RECORDS FOR THIS TASK:

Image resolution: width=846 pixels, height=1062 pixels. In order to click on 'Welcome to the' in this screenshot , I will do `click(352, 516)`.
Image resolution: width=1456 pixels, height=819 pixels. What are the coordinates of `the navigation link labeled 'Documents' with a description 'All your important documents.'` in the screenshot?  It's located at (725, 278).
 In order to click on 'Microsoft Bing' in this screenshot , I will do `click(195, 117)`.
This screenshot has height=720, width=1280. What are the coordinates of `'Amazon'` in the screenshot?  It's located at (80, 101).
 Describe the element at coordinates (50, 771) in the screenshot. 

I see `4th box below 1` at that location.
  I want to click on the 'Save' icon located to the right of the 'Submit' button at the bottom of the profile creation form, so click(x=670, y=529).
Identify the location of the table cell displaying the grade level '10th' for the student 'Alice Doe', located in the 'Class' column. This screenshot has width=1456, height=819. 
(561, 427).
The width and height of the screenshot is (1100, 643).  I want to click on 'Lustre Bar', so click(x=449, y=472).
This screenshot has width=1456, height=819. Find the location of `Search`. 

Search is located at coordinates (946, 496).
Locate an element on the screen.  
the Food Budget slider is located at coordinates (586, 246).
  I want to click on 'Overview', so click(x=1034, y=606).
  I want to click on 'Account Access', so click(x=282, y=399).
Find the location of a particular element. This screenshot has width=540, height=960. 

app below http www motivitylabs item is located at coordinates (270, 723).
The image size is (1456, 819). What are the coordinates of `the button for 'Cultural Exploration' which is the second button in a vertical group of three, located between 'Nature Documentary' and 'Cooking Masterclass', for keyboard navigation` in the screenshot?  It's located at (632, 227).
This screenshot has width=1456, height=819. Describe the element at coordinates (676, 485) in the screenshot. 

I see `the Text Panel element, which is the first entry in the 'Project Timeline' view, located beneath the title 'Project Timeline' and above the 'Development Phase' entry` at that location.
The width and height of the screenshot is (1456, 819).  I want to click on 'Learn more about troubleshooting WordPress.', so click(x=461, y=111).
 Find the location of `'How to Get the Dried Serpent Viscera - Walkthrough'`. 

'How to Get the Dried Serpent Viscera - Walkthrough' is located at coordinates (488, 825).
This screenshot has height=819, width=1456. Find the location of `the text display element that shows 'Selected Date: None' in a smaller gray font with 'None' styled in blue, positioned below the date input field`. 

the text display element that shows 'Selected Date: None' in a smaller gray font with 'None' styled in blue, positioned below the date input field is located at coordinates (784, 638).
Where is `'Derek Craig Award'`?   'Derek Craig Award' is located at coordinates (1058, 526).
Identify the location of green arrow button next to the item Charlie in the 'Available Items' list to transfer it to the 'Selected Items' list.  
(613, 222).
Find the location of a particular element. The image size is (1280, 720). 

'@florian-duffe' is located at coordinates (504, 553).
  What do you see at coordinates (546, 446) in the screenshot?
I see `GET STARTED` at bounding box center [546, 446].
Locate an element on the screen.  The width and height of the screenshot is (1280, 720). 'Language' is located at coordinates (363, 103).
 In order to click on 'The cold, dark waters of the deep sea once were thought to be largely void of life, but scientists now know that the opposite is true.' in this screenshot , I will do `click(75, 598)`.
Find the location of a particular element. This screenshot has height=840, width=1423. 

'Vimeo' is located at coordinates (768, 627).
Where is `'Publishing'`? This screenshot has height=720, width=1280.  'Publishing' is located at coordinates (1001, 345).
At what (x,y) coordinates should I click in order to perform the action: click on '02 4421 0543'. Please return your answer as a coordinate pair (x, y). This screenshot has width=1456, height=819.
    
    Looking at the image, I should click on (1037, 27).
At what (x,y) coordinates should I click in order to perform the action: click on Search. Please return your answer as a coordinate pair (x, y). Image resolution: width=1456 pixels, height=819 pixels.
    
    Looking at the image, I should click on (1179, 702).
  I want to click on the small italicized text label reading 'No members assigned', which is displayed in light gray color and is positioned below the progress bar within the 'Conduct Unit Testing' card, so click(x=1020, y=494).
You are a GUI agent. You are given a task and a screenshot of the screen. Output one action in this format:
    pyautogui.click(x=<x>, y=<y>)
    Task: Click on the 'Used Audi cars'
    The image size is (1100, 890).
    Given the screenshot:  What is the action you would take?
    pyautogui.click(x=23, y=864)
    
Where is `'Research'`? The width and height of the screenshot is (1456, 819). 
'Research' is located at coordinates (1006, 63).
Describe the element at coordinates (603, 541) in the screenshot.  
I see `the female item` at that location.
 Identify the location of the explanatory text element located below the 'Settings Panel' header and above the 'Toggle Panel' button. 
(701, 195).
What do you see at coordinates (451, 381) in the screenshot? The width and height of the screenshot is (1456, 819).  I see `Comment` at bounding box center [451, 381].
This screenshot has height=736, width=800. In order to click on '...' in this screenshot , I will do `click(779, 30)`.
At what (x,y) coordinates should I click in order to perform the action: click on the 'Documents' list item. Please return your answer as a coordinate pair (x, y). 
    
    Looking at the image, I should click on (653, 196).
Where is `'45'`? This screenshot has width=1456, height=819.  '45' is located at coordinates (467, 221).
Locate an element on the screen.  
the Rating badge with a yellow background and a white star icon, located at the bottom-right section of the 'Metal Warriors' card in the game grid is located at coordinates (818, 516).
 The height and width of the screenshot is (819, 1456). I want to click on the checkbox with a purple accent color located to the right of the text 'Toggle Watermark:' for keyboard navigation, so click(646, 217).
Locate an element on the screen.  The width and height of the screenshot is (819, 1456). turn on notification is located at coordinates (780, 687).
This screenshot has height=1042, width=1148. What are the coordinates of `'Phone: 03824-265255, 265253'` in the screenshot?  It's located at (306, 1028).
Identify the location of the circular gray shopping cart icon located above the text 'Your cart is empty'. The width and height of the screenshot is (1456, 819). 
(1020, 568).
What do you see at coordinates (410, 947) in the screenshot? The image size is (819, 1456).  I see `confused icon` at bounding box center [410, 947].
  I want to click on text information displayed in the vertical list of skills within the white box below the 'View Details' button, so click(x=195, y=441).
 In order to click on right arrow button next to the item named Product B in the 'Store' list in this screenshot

AIM OF THE EXERCISE:
In every row above, replace "Identify the location of" with "Determine the location of" and reproduce all the lines with nothing else altered.

FINAL ANSWER:
Image resolution: width=846 pixels, height=1062 pixels. In order to click on 'Welcome to the' in this screenshot , I will do `click(352, 516)`.
Image resolution: width=1456 pixels, height=819 pixels. What are the coordinates of `the navigation link labeled 'Documents' with a description 'All your important documents.'` in the screenshot?  It's located at (725, 278).
 In order to click on 'Microsoft Bing' in this screenshot , I will do `click(195, 117)`.
This screenshot has height=720, width=1280. What are the coordinates of `'Amazon'` in the screenshot?  It's located at (80, 101).
 Describe the element at coordinates (50, 771) in the screenshot. 

I see `4th box below 1` at that location.
  I want to click on the 'Save' icon located to the right of the 'Submit' button at the bottom of the profile creation form, so click(x=670, y=529).
Determine the location of the table cell displaying the grade level '10th' for the student 'Alice Doe', located in the 'Class' column. This screenshot has width=1456, height=819. 
(561, 427).
The width and height of the screenshot is (1100, 643).  I want to click on 'Lustre Bar', so click(x=449, y=472).
This screenshot has width=1456, height=819. Find the location of `Search`. 

Search is located at coordinates (946, 496).
Locate an element on the screen.  
the Food Budget slider is located at coordinates (586, 246).
  I want to click on 'Overview', so click(x=1034, y=606).
  I want to click on 'Account Access', so click(x=282, y=399).
Find the location of a particular element. This screenshot has width=540, height=960. 

app below http www motivitylabs item is located at coordinates (270, 723).
The image size is (1456, 819). What are the coordinates of `the button for 'Cultural Exploration' which is the second button in a vertical group of three, located between 'Nature Documentary' and 'Cooking Masterclass', for keyboard navigation` in the screenshot?  It's located at (632, 227).
This screenshot has width=1456, height=819. Describe the element at coordinates (676, 485) in the screenshot. 

I see `the Text Panel element, which is the first entry in the 'Project Timeline' view, located beneath the title 'Project Timeline' and above the 'Development Phase' entry` at that location.
The width and height of the screenshot is (1456, 819).  I want to click on 'Learn more about troubleshooting WordPress.', so click(x=461, y=111).
 Find the location of `'How to Get the Dried Serpent Viscera - Walkthrough'`. 

'How to Get the Dried Serpent Viscera - Walkthrough' is located at coordinates (488, 825).
This screenshot has height=819, width=1456. Find the location of `the text display element that shows 'Selected Date: None' in a smaller gray font with 'None' styled in blue, positioned below the date input field`. 

the text display element that shows 'Selected Date: None' in a smaller gray font with 'None' styled in blue, positioned below the date input field is located at coordinates (784, 638).
Where is `'Derek Craig Award'`?   'Derek Craig Award' is located at coordinates (1058, 526).
Determine the location of green arrow button next to the item Charlie in the 'Available Items' list to transfer it to the 'Selected Items' list.  
(613, 222).
Find the location of a particular element. The image size is (1280, 720). 

'@florian-duffe' is located at coordinates (504, 553).
  What do you see at coordinates (546, 446) in the screenshot?
I see `GET STARTED` at bounding box center [546, 446].
Locate an element on the screen.  The width and height of the screenshot is (1280, 720). 'Language' is located at coordinates (363, 103).
 In order to click on 'The cold, dark waters of the deep sea once were thought to be largely void of life, but scientists now know that the opposite is true.' in this screenshot , I will do `click(75, 598)`.
Find the location of a particular element. This screenshot has height=840, width=1423. 

'Vimeo' is located at coordinates (768, 627).
Where is `'Publishing'`? This screenshot has height=720, width=1280.  'Publishing' is located at coordinates (1001, 345).
At what (x,y) coordinates should I click in order to perform the action: click on '02 4421 0543'. Please return your answer as a coordinate pair (x, y). This screenshot has width=1456, height=819.
    
    Looking at the image, I should click on (1037, 27).
At what (x,y) coordinates should I click in order to perform the action: click on Search. Please return your answer as a coordinate pair (x, y). Image resolution: width=1456 pixels, height=819 pixels.
    
    Looking at the image, I should click on (1179, 702).
  I want to click on the small italicized text label reading 'No members assigned', which is displayed in light gray color and is positioned below the progress bar within the 'Conduct Unit Testing' card, so click(x=1020, y=494).
You are a GUI agent. You are given a task and a screenshot of the screen. Output one action in this format:
    pyautogui.click(x=<x>, y=<y>)
    Task: Click on the 'Used Audi cars'
    The image size is (1100, 890).
    Given the screenshot:  What is the action you would take?
    pyautogui.click(x=23, y=864)
    
Where is `'Research'`? The width and height of the screenshot is (1456, 819). 
'Research' is located at coordinates (1006, 63).
Describe the element at coordinates (603, 541) in the screenshot.  
I see `the female item` at that location.
 Determine the location of the explanatory text element located below the 'Settings Panel' header and above the 'Toggle Panel' button. 
(701, 195).
What do you see at coordinates (451, 381) in the screenshot? The width and height of the screenshot is (1456, 819).  I see `Comment` at bounding box center [451, 381].
This screenshot has height=736, width=800. In order to click on '...' in this screenshot , I will do `click(779, 30)`.
At what (x,y) coordinates should I click in order to perform the action: click on the 'Documents' list item. Please return your answer as a coordinate pair (x, y). 
    
    Looking at the image, I should click on (653, 196).
Where is `'45'`? This screenshot has width=1456, height=819.  '45' is located at coordinates (467, 221).
Locate an element on the screen.  
the Rating badge with a yellow background and a white star icon, located at the bottom-right section of the 'Metal Warriors' card in the game grid is located at coordinates (818, 516).
 The height and width of the screenshot is (819, 1456). I want to click on the checkbox with a purple accent color located to the right of the text 'Toggle Watermark:' for keyboard navigation, so click(646, 217).
Locate an element on the screen.  The width and height of the screenshot is (819, 1456). turn on notification is located at coordinates (780, 687).
This screenshot has height=1042, width=1148. What are the coordinates of `'Phone: 03824-265255, 265253'` in the screenshot?  It's located at (306, 1028).
Determine the location of the circular gray shopping cart icon located above the text 'Your cart is empty'. The width and height of the screenshot is (1456, 819). 
(1020, 568).
What do you see at coordinates (410, 947) in the screenshot? The image size is (819, 1456).  I see `confused icon` at bounding box center [410, 947].
  I want to click on text information displayed in the vertical list of skills within the white box below the 'View Details' button, so click(x=195, y=441).
 In order to click on right arrow button next to the item named Product B in the 'Store' list in this screenshot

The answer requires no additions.